Linking "Emotionally Durable Design" To Sustainablitiy

Emotionally Durable Design- Creating Sustainable Attitude

Stain Teacups: Bethan Laura Wood, 2009
Stain Teacups: Bethan Laura Wood, 2009

According to Jonathan Chapman of the University of Brighton, UK, emotionally durable design reduces the consumption and waste of natural resources by increasing the resilience of relationships established between consumers and products." Essentially, product replacement is delayed by strong emotional ties.

  

In his book, Emotionally Durable Design: Objects, Experiences & Empathy, Chapman describes how "the process of consumption is, and has always been, motivated by complex emotional drivers, and is about far more than just the mindless purchasing of newer and shinier things; it is a journey towards the ideal or desired self, that through cyclical loops of desire and disappointment, becomes a seemingly endless process of serial destruction". Therefore, a product requires an attribute, or number of attributes, which extend beyond utilitarianism.

 

According to Chapman, 'emotional durability' can be achieved through consideration of the following five elements:

 

Narrative: How users share a unique personal history with the product.
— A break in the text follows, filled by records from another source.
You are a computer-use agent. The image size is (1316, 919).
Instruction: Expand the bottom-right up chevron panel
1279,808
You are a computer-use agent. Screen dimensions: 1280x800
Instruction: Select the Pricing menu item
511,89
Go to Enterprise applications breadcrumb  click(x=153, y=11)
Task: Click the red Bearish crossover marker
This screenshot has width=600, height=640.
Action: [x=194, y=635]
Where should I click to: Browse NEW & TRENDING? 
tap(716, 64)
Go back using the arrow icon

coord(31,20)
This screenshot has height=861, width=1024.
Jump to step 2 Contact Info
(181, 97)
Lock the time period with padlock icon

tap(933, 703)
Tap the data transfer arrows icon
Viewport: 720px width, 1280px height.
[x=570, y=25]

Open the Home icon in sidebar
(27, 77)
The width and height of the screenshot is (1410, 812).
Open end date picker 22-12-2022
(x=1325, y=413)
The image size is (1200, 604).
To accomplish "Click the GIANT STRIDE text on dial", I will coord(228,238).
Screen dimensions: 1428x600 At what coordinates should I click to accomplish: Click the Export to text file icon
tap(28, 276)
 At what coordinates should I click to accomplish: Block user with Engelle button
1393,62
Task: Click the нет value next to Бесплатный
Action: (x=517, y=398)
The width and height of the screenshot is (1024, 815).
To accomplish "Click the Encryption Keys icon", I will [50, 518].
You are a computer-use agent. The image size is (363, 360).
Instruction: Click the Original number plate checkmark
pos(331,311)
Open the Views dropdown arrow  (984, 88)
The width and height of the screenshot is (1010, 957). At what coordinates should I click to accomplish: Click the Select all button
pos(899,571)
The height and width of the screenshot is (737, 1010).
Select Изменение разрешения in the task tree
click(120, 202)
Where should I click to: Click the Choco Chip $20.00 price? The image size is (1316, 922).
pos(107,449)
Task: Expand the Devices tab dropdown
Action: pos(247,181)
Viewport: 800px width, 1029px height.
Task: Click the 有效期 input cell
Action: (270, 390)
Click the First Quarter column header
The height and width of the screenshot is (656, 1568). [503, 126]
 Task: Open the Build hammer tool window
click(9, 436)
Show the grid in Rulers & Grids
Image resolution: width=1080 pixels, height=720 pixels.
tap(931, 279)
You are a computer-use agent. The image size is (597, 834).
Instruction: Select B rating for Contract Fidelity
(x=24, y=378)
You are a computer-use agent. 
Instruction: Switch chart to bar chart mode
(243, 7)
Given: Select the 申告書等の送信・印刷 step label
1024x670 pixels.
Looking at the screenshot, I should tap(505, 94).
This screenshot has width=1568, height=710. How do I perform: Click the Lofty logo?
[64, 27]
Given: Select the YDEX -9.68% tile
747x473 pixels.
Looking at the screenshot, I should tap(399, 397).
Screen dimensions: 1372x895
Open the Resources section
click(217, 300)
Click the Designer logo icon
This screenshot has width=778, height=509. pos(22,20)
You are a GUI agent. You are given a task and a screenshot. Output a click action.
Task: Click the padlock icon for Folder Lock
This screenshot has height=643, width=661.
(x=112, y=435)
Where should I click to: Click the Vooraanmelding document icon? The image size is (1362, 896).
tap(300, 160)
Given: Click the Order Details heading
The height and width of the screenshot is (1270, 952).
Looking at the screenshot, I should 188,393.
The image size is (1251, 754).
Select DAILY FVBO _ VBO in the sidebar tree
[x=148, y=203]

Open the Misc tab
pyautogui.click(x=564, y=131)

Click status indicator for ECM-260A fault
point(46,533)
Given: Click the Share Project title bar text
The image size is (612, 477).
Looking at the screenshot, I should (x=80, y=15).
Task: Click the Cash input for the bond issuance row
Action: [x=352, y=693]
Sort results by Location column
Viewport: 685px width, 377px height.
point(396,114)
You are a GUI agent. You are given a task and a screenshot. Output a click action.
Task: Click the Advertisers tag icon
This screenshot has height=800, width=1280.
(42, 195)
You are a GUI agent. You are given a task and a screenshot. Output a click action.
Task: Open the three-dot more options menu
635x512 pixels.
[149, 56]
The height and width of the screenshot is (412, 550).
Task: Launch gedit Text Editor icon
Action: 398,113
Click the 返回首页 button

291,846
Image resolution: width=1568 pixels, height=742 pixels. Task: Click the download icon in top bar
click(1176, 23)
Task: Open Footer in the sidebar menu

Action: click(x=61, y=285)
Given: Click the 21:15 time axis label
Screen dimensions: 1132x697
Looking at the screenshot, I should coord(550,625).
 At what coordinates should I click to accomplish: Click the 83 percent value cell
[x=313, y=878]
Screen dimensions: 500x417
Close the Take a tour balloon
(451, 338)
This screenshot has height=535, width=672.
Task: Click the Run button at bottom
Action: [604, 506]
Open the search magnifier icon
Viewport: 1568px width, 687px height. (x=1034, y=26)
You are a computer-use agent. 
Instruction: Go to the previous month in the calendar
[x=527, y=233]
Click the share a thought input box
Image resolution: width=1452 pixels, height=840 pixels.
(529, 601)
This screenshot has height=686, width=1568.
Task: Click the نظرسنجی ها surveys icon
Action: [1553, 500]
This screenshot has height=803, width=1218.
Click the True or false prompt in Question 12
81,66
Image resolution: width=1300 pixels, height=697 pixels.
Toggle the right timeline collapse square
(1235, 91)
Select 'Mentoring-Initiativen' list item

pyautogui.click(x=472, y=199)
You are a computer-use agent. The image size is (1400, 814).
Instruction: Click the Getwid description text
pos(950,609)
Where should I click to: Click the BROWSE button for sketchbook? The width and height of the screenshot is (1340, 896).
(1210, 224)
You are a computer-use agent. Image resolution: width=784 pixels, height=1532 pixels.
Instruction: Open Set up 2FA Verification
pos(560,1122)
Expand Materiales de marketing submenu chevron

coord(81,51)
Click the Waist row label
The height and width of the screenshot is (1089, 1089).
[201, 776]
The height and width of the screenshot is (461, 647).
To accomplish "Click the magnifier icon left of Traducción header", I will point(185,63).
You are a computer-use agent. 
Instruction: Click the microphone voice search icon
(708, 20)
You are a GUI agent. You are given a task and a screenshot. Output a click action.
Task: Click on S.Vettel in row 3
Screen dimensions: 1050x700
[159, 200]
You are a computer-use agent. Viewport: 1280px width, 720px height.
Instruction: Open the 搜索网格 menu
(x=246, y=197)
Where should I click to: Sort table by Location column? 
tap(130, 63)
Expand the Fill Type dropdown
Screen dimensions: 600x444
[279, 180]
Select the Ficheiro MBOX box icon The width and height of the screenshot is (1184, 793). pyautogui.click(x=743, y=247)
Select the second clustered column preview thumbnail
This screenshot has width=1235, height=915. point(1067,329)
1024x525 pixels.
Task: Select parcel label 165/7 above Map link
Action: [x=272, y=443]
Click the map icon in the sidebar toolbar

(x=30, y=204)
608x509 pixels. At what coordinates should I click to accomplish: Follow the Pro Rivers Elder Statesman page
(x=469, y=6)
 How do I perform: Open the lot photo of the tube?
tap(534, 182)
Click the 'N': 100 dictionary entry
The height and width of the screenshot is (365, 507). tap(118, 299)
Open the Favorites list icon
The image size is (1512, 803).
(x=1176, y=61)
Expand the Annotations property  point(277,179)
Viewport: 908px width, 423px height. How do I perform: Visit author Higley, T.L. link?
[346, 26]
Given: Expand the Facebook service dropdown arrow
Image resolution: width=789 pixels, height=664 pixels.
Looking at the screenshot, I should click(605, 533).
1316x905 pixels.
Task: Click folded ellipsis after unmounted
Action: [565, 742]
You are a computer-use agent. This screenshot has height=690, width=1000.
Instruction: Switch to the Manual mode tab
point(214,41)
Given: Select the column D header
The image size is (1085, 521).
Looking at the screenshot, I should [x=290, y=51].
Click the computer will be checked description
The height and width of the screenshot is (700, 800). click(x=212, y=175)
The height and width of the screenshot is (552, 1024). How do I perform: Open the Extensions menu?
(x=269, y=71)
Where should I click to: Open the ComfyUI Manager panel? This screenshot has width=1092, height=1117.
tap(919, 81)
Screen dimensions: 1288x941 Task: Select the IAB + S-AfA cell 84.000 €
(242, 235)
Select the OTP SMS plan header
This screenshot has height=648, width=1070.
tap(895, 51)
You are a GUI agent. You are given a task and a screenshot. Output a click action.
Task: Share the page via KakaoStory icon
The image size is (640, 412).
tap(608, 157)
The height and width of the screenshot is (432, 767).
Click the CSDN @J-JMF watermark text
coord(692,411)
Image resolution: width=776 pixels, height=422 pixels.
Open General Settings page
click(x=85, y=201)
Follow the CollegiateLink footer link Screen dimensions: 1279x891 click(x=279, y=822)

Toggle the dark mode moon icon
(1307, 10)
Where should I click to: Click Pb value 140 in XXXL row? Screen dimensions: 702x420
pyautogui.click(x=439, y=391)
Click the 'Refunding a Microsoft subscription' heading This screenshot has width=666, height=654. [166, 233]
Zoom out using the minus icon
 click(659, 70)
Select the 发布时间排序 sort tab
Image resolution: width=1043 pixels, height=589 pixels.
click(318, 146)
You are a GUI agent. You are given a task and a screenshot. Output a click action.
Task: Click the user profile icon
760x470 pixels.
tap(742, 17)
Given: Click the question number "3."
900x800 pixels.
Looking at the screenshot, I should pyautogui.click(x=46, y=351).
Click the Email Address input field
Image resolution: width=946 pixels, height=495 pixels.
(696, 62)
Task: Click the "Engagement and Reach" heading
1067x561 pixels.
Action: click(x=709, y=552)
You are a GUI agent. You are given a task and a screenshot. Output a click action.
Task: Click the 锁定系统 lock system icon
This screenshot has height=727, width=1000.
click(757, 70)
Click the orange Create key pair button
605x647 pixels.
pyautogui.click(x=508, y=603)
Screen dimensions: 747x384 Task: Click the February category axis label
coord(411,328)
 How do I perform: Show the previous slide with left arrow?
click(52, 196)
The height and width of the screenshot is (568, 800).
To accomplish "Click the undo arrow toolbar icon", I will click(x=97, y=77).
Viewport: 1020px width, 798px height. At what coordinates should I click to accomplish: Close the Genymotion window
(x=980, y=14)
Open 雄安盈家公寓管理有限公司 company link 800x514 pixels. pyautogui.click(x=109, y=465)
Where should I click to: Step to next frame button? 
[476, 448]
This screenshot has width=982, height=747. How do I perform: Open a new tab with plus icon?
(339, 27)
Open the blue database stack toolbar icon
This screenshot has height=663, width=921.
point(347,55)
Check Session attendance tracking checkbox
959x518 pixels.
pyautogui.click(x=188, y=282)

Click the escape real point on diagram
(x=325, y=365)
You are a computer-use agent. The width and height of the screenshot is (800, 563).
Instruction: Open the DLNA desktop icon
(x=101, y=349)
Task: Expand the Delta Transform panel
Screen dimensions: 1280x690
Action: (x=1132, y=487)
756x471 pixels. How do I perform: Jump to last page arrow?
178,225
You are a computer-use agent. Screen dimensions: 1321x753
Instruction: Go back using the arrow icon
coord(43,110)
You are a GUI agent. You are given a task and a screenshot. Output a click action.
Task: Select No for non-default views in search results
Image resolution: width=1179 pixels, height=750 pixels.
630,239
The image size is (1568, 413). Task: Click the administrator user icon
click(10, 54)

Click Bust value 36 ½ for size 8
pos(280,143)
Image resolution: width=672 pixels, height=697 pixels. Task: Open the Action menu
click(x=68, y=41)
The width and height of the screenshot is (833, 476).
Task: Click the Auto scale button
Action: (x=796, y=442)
Consciousness: How the product is perceived as autonomous and in possession of its own free will.

Attachment: Can a user be made to feel a strong emotional connection to a product?

Fiction: The product inspires interactions and connections beyond just the physical relationship.

Surface: How the product ages and develops character through time and use.


 Stain Sneaker: an emotionally durable shoe, that ages gracefully by revealing a pattern through use. Designed by Emma Whiting, 2013. © Puma, 2013.
Stain Sneaker: an emotionally durable shoe, that ages gracefully by revealing a pattern through use. Designed by Emma Whiting, 2013. © Puma, 2013.

As a strategic approach, "emotionally durable design provides a useful language to describe the contemporary relevance of designing responsible, well made; tactile products which the user can get to know and assign value to in the long-term. According to Hazel Clark and David Brody of Parsons School of Design in New York, “emotionally durable design is a call for professionals and students alike to prioritize the relationships between design and its users, as a way of developing more sustainable attitudes to, and in, design things.”